For the first time in 20 years, curlew chicks have fledged at a Co. Antrim farm.
Last year a pair of curlews attempted to breed at Greenmount Hill Farm in Glenwherry, for the first time since 2005, only to fail to hatch young.
It was the mid-1990s when curlew chicks last fledged at the farm.
However, this summer the Royal Society for the Protection of Birds, Northern Ireland’s (RSPB NI’s) conservation advisor, Neal Warnock, was delighted to see that two pairs arrived back at the farm. He confirmed that one of the pairs has successfully fledged three young.
It is believed that these are the first curlews to fledge from the site since the 1990s. The news, RSPB NI said, is a real boost considering that over the past two decades, curlew numbers across the UK have almost halved. In northern Ireland, more than 80% of the curlew population has been lost since 1987.
Since 2009, RSPB NI, the Irish Grouse Conservation Trust (IGCT), the College of Agriculture, Food and Rural Enterprise (CAFRE) and other partners have been working as part of the Glenwherry Hill Regeneration Project (GHRP) on an integrated management approach in the area in a bid to ‘give nature a home in Glenwherry’.

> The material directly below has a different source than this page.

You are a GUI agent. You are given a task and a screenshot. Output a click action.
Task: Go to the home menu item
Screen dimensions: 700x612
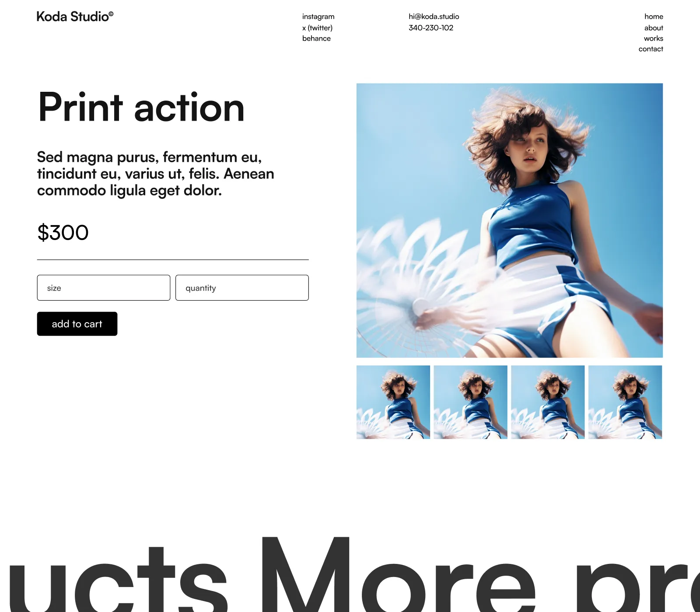tap(654, 17)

“When news broke that one of the pairs had hatched three young, their progress became the talk of the community,” said Warnock. “It was a very long six-week wait watching them grow until they finally stretched their wings and departed.
Curlews only rarely fledge three young, so this was terrific news for all involved in the project, and should help see them become established on the farm.

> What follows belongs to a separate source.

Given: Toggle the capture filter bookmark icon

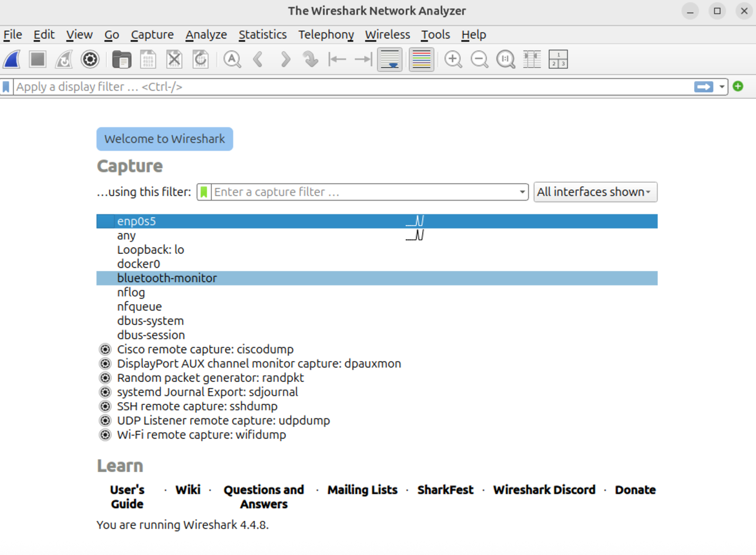Looking at the screenshot, I should pos(204,192).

Graeme Campbell, CAFRE’s GHRP Project Manager, said they were delighted with this year’s curlew success, and that the work to attract breeding waders over the last six years had also resulted in increasing numbers of snipe breeding on the farm.
Farmers and landowners have a crucial part to play in helping to halt and reverse the decline of curlews, according to RSPB NI.
The Glenwherry Hill Regeneration Project has undertaken a string of measures to make the area attractive to curlews and to encourage them to return. This has involved habitat management, including rush cutting and tree removal, as well as predator control carried out by the IGCT.
Joanne Sherwood, director, RSPB NI said the news highlighted that this partnership work makes a real difference to the fortunes of threatened species. “We see this as a milestone on the way to what we hope will be the recovery of curlews and other breeding waders in Glenwherry.”
Sites across the UK are amongst the most important in the world for breeding European curlews, hosting around a quarter of the global breeding population, according to RSPB NI.
Yet their numbers have declined due to factors including a loss of suitable habitat and increased predation.
The Antrim Hills and Co. Fermanagh are the last remaining hotspots for curlews in Northern Ireland.
In the wider Glenwherry area, there are approximately 45 breeding pairs recorded annually. The area is also home to lapwings and snipe.